══ Information supplied ══

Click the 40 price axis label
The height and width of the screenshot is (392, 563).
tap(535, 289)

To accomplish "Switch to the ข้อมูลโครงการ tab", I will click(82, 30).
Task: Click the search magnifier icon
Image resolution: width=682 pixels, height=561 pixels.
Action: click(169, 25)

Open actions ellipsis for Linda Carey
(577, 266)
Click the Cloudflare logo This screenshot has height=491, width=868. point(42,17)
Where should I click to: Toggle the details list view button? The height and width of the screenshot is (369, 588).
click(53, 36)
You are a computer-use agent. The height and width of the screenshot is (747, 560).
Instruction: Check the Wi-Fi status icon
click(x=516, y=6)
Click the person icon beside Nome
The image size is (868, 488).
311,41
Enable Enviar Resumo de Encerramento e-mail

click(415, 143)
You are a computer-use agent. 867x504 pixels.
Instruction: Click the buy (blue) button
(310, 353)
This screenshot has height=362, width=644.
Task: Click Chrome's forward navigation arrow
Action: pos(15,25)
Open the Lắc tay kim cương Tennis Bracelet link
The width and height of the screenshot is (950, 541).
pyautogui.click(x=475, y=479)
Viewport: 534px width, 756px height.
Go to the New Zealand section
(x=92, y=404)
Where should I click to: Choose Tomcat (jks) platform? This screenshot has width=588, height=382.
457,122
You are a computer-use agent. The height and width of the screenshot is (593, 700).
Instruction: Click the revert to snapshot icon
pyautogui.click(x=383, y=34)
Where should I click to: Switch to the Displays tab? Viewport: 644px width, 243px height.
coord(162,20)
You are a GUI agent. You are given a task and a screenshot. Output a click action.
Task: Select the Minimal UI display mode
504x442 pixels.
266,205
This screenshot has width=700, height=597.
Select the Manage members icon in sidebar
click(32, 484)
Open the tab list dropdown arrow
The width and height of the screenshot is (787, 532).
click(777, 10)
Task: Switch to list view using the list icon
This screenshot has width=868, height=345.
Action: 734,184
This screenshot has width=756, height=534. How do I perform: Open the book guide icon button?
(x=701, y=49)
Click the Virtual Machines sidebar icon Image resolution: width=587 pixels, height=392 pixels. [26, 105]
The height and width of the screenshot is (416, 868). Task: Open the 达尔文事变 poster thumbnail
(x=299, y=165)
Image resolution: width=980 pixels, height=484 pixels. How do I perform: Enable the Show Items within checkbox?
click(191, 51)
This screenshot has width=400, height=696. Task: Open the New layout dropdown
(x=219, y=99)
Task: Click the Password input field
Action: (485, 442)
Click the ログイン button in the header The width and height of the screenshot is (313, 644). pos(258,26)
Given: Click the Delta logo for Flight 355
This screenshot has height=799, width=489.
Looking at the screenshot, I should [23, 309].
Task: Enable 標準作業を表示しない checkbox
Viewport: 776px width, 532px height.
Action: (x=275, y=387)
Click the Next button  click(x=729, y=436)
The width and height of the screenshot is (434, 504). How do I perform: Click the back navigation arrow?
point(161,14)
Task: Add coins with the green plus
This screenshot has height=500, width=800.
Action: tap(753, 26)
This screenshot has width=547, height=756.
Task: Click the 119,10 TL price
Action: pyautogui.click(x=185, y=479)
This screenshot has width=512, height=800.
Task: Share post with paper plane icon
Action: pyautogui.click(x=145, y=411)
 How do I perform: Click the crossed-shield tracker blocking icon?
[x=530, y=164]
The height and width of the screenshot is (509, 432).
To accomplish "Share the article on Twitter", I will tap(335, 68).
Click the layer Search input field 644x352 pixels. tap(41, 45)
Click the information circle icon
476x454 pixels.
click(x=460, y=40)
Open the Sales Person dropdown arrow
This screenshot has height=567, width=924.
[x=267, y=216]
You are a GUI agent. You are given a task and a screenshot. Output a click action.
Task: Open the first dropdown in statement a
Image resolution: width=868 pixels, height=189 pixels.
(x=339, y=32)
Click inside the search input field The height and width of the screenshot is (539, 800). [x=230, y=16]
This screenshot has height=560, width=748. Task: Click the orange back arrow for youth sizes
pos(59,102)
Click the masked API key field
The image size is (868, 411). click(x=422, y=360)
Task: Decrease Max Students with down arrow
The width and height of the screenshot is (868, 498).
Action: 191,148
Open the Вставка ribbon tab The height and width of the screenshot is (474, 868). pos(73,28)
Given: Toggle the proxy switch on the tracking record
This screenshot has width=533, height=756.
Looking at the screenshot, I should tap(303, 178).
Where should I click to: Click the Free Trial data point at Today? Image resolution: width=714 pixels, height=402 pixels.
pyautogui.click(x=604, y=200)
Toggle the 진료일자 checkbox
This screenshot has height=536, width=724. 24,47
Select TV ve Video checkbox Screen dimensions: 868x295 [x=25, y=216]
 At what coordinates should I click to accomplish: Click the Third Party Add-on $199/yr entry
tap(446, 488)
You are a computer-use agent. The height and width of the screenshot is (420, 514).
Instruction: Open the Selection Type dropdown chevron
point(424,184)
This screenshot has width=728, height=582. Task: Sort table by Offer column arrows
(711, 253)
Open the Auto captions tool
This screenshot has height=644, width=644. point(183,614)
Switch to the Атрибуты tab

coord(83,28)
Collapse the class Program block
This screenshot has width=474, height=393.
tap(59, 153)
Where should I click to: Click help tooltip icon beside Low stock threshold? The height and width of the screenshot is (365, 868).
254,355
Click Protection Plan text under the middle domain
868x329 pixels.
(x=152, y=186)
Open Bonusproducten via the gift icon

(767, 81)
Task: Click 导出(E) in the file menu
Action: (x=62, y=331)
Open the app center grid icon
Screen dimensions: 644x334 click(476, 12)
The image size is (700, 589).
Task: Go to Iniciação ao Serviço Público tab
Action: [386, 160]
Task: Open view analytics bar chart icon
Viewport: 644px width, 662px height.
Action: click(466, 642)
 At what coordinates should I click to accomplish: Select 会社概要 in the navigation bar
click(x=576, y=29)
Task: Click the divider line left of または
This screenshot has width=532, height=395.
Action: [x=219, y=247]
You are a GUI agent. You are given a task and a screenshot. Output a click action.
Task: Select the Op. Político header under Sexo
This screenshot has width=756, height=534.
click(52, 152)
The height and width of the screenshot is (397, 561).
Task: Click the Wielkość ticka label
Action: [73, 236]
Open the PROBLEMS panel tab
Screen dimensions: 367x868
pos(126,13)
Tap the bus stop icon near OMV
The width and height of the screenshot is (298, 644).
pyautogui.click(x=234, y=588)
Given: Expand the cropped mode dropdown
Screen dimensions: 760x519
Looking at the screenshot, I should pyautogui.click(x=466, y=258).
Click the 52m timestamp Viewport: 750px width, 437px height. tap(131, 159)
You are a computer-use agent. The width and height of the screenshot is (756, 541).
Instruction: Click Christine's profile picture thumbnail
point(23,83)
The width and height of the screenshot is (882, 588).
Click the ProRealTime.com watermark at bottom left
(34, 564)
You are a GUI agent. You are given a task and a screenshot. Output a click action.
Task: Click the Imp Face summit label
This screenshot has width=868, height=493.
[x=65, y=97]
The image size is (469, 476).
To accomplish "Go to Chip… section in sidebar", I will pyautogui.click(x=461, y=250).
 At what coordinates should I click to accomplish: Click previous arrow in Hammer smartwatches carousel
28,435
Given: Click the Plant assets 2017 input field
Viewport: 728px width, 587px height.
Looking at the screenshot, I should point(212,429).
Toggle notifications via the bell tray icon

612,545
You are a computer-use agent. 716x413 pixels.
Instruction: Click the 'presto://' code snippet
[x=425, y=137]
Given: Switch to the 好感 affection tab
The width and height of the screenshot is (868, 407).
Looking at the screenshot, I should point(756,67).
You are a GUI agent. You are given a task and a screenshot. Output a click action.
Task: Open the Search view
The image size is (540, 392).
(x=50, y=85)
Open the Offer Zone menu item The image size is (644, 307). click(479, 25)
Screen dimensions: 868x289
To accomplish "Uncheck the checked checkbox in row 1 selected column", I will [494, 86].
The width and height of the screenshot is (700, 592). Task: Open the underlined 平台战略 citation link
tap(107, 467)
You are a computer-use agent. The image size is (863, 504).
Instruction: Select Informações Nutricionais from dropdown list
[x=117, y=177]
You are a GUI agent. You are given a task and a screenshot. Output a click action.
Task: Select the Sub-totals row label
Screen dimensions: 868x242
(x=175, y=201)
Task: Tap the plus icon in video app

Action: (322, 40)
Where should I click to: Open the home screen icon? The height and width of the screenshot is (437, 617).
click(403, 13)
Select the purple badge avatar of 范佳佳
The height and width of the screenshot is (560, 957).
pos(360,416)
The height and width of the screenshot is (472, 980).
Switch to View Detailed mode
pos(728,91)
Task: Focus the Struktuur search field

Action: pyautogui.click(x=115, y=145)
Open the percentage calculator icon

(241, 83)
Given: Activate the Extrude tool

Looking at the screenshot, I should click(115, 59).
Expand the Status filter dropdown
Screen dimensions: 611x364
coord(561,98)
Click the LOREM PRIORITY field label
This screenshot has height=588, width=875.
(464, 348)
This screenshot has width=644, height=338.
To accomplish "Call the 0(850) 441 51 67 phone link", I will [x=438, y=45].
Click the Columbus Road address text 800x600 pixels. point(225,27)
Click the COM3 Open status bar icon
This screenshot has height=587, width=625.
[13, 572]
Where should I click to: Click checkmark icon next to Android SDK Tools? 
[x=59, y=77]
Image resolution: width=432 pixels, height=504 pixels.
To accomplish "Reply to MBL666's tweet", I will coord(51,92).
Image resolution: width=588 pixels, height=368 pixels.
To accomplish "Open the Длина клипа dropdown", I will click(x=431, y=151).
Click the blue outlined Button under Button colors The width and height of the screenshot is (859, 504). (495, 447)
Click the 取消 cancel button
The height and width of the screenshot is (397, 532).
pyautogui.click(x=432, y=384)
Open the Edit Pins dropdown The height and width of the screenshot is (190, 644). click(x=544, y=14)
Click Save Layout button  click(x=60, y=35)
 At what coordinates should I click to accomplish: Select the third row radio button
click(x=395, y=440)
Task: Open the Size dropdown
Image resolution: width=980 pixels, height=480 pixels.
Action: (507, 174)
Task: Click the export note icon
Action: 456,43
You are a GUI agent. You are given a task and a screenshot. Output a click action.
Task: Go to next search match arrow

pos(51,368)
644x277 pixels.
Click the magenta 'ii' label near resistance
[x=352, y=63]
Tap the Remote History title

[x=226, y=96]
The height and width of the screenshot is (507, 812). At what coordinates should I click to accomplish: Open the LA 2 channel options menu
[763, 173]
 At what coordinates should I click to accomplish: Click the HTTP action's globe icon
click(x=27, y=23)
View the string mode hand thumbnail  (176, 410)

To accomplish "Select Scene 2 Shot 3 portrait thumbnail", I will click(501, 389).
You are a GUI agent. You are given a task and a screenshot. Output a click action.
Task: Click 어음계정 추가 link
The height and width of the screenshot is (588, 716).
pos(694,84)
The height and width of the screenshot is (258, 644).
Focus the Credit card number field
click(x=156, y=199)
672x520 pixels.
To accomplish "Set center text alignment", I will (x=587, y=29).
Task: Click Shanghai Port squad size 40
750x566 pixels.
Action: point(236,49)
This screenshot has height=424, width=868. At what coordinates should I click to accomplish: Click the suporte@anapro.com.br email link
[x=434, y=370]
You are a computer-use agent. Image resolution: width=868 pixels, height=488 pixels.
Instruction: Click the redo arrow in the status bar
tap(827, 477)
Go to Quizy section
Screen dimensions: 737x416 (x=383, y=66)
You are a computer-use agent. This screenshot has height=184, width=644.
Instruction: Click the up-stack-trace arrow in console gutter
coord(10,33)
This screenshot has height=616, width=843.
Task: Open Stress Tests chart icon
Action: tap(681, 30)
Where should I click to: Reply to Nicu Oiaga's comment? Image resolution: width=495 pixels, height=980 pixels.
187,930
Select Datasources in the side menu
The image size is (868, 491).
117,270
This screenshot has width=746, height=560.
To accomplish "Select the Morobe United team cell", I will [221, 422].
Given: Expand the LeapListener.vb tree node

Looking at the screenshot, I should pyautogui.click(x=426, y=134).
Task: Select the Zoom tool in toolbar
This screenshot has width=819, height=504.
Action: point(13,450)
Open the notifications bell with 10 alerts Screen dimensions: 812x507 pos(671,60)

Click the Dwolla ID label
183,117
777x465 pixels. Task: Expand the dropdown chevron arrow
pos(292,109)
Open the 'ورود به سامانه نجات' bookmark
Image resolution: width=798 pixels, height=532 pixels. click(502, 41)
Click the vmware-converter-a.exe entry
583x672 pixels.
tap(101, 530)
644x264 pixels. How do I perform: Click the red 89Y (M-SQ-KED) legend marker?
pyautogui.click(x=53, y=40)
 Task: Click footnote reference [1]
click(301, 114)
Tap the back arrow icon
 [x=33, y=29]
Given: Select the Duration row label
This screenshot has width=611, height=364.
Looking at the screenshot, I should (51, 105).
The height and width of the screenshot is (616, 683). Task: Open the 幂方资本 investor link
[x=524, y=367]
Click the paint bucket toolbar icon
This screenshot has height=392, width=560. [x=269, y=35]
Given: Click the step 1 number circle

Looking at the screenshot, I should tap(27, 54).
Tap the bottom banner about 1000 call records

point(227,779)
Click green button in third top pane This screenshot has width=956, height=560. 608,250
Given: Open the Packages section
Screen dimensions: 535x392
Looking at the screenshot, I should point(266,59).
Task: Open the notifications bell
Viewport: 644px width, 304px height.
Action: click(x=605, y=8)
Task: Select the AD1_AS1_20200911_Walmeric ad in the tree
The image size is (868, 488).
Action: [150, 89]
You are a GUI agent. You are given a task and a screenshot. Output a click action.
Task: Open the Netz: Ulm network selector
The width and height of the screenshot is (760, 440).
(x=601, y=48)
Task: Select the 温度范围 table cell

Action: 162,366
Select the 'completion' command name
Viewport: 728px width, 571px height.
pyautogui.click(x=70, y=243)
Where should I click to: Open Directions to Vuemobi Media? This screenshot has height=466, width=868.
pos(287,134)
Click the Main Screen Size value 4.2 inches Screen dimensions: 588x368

═══

■ **Task to carry out**
Which lines in the records above include the word "green"? Copy them out.

■ **Expected answer**
Task: Add coins with the green plus
Click green button in third top pane This screenshot has width=956, height=560. 608,250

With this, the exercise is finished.